From 1862 he was involved in the underground resistance movement. He was arrested in February 1863 by the Austrian authorities for his activities among the youth of Lviv. After his release he joined the January Uprising and was appointed to the rank of captain and adjutant commander of the division commanded by Marcin Borel "Lelewel". Romanowski was killed during a skirmish with Russian forces at Józefów, Lublin Voivodeship, on 24 April 1863. He was probably buried in the parish cemetery there along with the other insurgents who were killed.

He was a close friend of Henry Stroka.

==Works==
He made his debut in 1854 with "Chorąży" published in Nowinach. Many of his works were historical epics, but his poetry mirrored his political views. These works presented the patriotic struggle of the bourgeois and plebeian, instead of the contemporary Polish practice of focusing on the noble tradition.

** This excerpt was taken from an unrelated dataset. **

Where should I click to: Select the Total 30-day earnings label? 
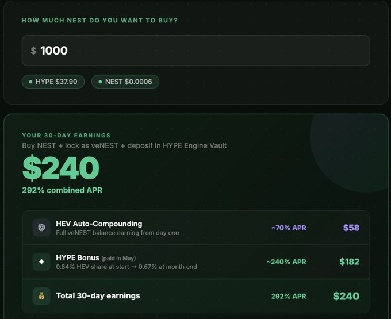[98, 296]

His most popular work was his poem "Dziewczę z Sącza" about the resistance of the inhabitants of Nowy Sacz against the Swedes in 1655. Other works in historical settings included the overthrow by the commoners of the bad prince Popiel in his play "Popiel i Piast". His works of patriotic poetry included "Hymn Polski", "Sen króla Jagiełły pod Tannebergiem", "Sztandary polskie w Kremlu", and "Uczta Geronowa".

== Selected works ==
- Chorąży ("Ensign", 1854)
- Łużeccy (1856)
- Dziewczę z Sącza ("Girl from Sacz", poem, 1861)
- Popiel i Piast (play, 1862)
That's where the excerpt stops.